# Travail demandé:
A - Relevez tous les sigles présents dans l'extrait sur l'arrestation du plaignant.
B - Traduisez en anglais la phrase suivante de l'extrait fourni : « Une fois le plaignant dans le véhicule de police, les agents n’ont plus utilisé la force. »
C - Résumez en deux phrases l'extrait sur l'arrestation du plaignant.

##### Extrait fourni

Analyse et décision du directeur

Le 2 juillet 2019, lors de son arrestation par des agents du SPH, le plaignant a subi une blessure grave. Il a communiqué avec l’UES le 19 octobre 2021 pour signaler l’incident. L’UES a ouvert une enquête. L’un des agents qui a participé à l’arrestation — l’AI — a été identifié comme étant l’agent impliqué. L’enquête est maintenant terminée. D’après mon évaluation de la preuve, je n’ai aucun motif raisonnable de croire que l’AI a commis une infraction criminelle en lien avec l’arrestation du plaignant et la blessure qu’il a subie.

En vertu du paragraphe 25 (1) du Code criminel, les agents de police sont à l’abri de toute responsabilité criminelle s’ils doivent recourir à la force dans l’exercice de leurs fonctions, pourvu que cette force soit raisonnablement nécessaire à l’exécution d’un acte qu’ils étaient tenus ou autorisés à accomplir en vertu de la loi.

Le plaignant s’est battu avec son frère et son père, puis a délibérément poussé l’AI afin de le provoquer. Son arrestation pour voies de fait était clairement justifiée.

Le plaignant a résisté à son arrestation et l’AI avait des raisons légitimes de recourir à la force. La mise au sol par l’AI était une tactique raisonnable dans les circonstances. La poussée donnée par le plaignant était le point culminant d’une série de comportements de plus en plus agressifs, et l’agent était fondé, dans les circonstances, à dissuader tout autre acte de violence en mettant le plaignant dans une position désavantageuse au sol. Le plaignant s’est débattu avec les agents au sol alors qu’ils tentaient de saisir ses bras, et l’AI l’a frappé une fois au visage pendant qu’il mordait ou tentait de mordre la jambe de l’AT no 1. Le coup de poing était fondé puisque l’AI devait immédiatement mettre fin à ce que faisait le plaignant et l’empêcher de blesser l’AT no 1. Les coups de genou portés par l’AI après que le plaignant ait été menotté m’apparaissent également comme une réponse mesurée et proportionnelle pour parer à la combativité continue du plaignant. Le premier coup de genou a permis de distraire temporairement le plaignant afin que les agents puissent tirer son chandail sur sa tête pour éviter qu’il leur crache dessus, et les trois coups de genou près du véhicule ont été portés parce que le plaignant refusait d’entrer dans le véhicule. Une fois le plaignant dans le véhicule de police, les agents n’ont plus utilisé la force.

##########
##### Contenu du listing

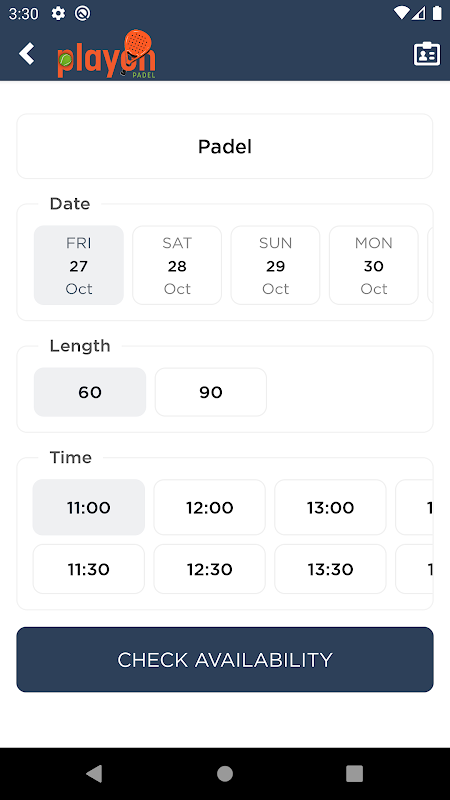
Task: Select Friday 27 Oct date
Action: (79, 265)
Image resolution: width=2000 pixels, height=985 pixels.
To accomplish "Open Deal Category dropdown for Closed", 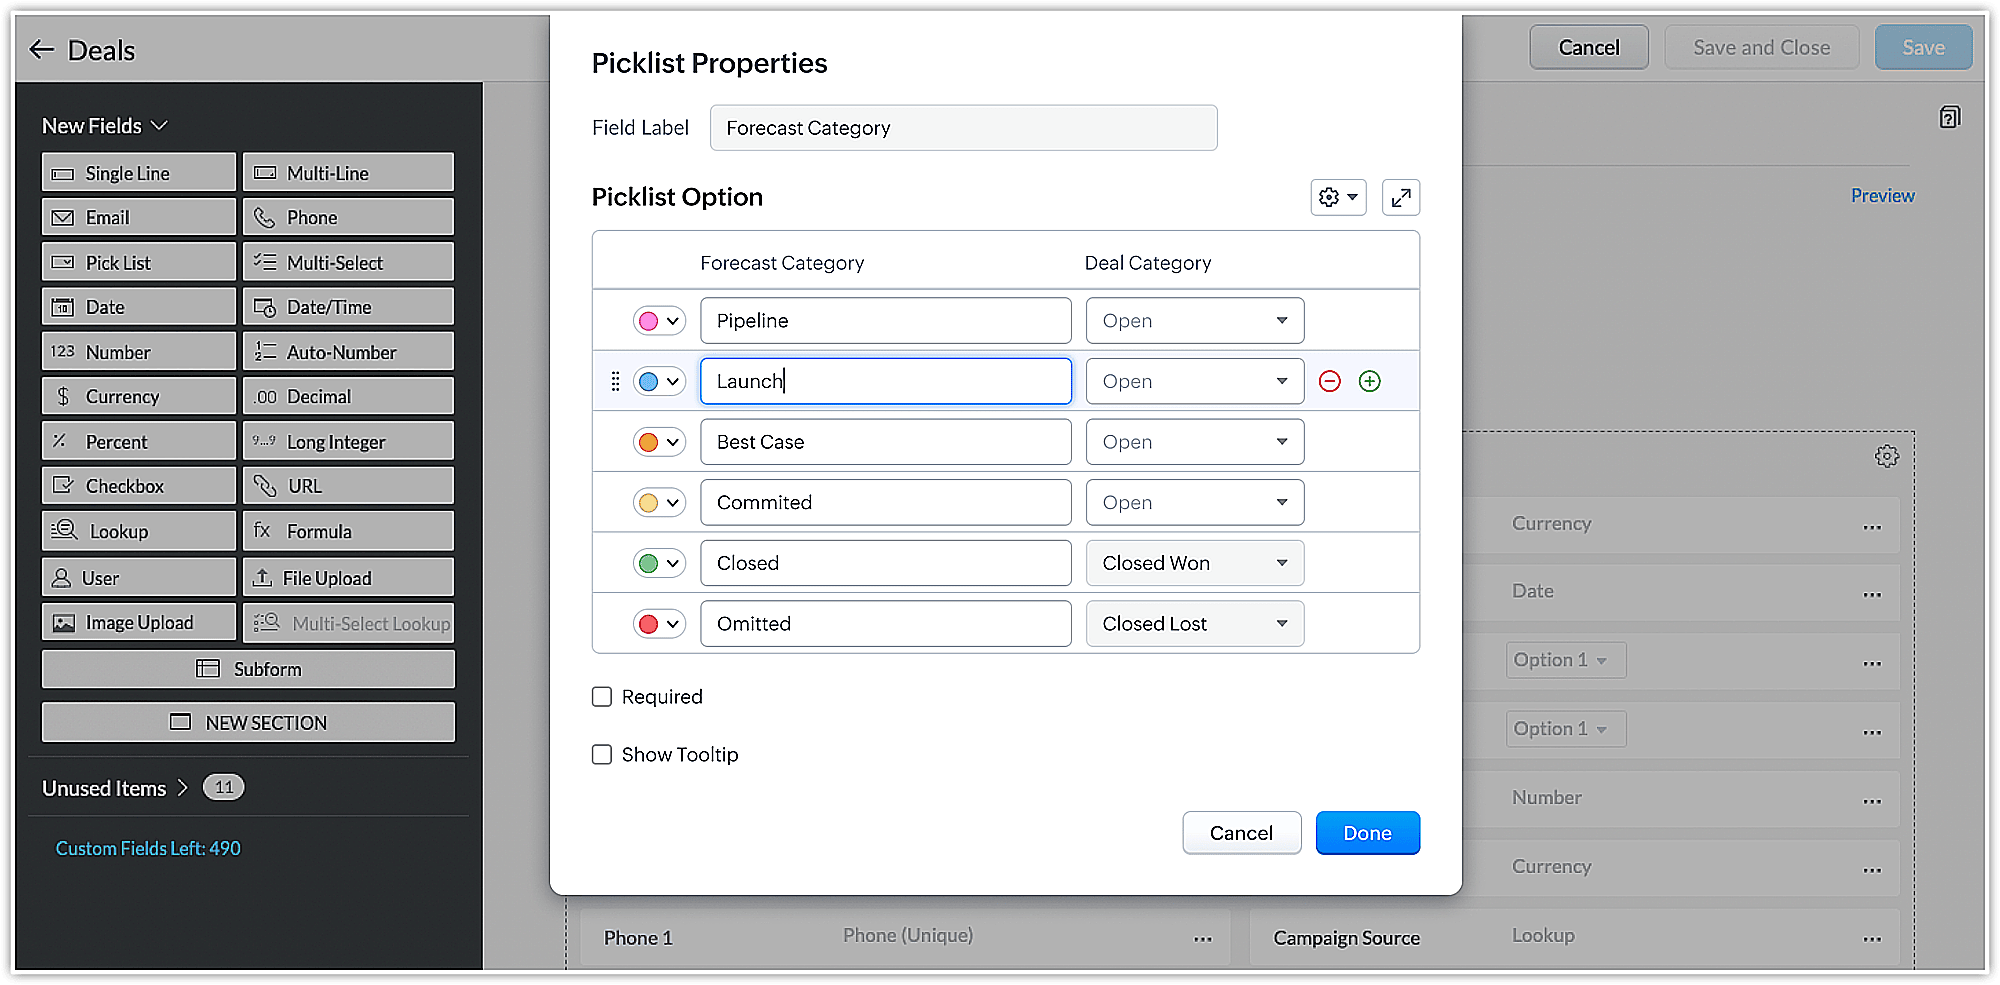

##########

# Corrigé:
A - SPH, UES, AI, AT

B - Once the complainant was in the police vehicle, the officers no longer used force.

C - Le 2 juillet 2019, le plaignant a subi une blessure grave lors de son arrestation par des agents du SPH, et le directeur conclut n'avoir aucun motif raisonnable de croire que l'AI a commis une infraction criminelle. Il juge l'arrestation pour voies de fait justifiée et estime que la mise au sol, le coup de poing et les coups de genou de l'AI étaient fondés face à la résistance et à la combativité continue du plaignant.